» STATED TASK
Write out the lines in these entries word for word, and leave out the pictures.

Text and item location entries:
━━━━━━━━━━━━━━━━━━━━
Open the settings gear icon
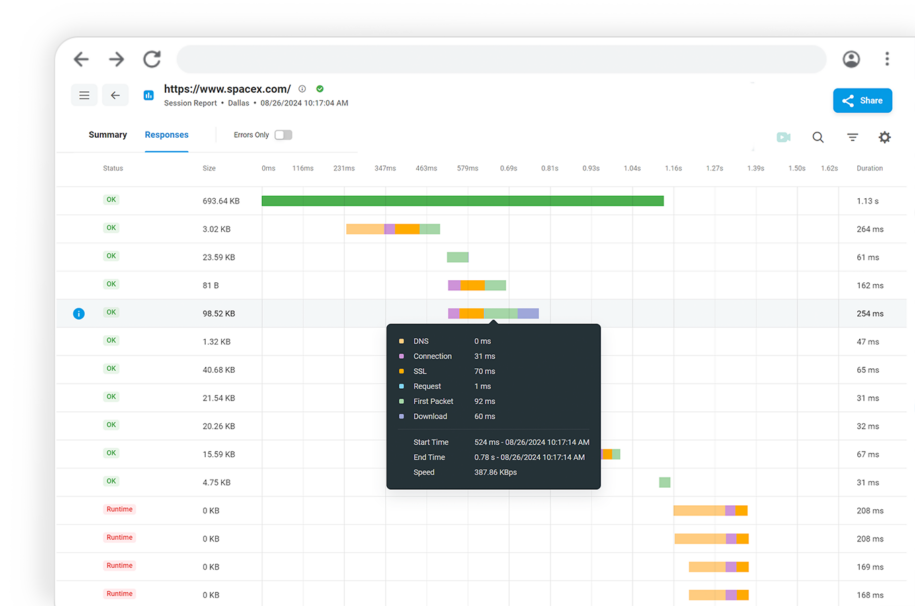This screenshot has height=606, width=915. pyautogui.click(x=884, y=137)
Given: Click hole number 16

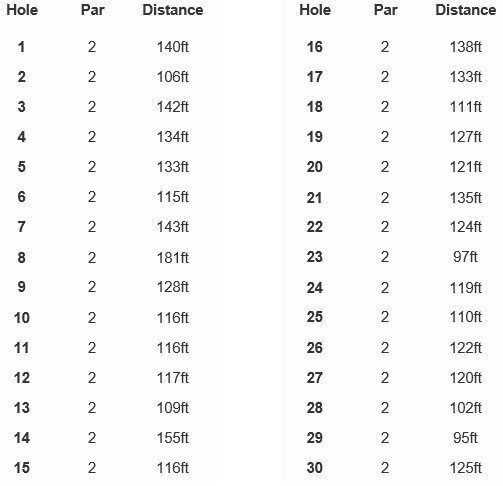Looking at the screenshot, I should [x=314, y=47].
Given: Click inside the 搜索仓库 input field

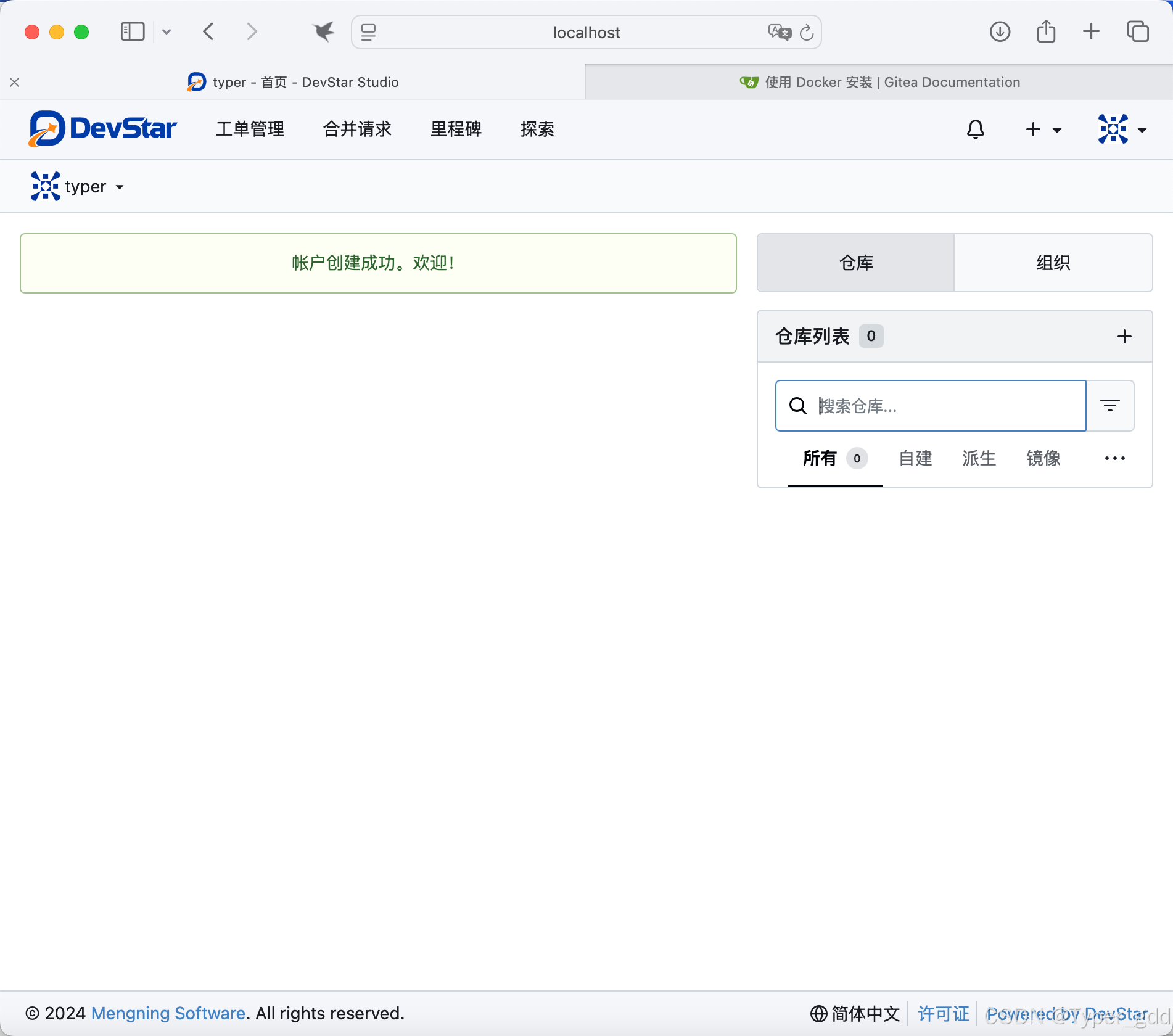Looking at the screenshot, I should [925, 406].
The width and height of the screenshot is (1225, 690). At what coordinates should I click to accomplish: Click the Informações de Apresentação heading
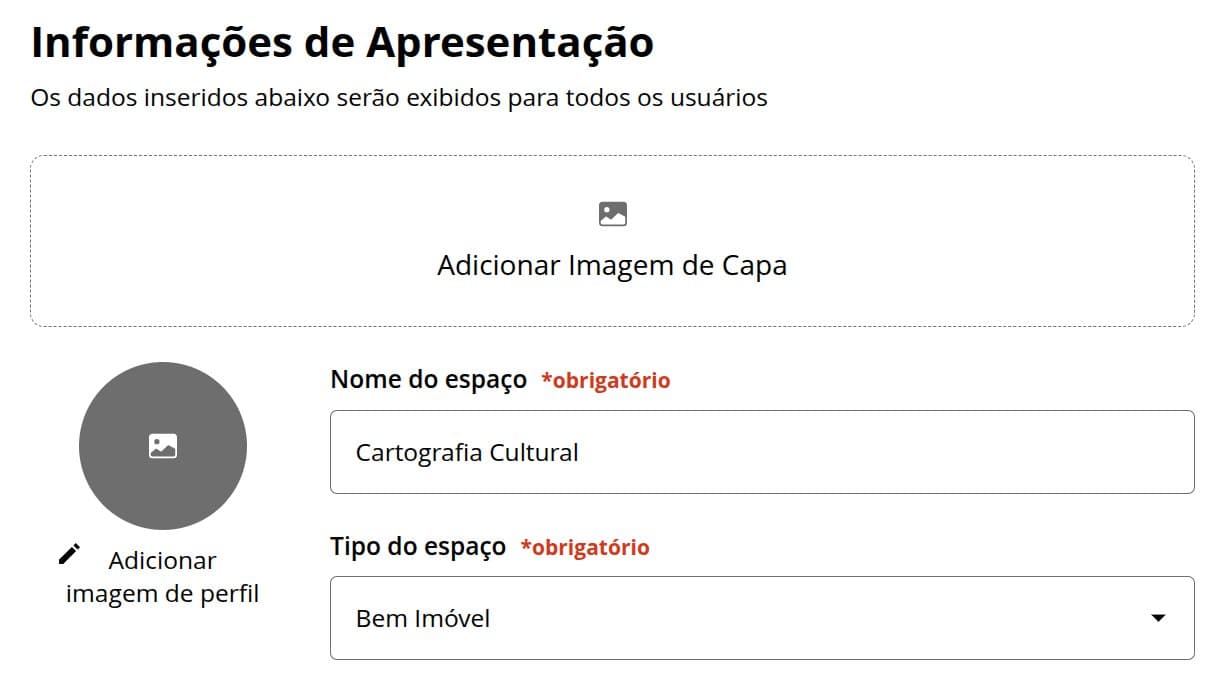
━━━━━━━━━━━━━━━━━━━━
» SOLVED EXERCISE
Open the settings gear icon
This screenshot has height=606, width=915. pyautogui.click(x=884, y=137)
Given: Click hole number 16

Looking at the screenshot, I should [x=314, y=47].
Given: Click inside the 搜索仓库 input field

Looking at the screenshot, I should [925, 406].
The width and height of the screenshot is (1225, 690). At what coordinates should I click to accomplish: Click the Informações de Apresentação heading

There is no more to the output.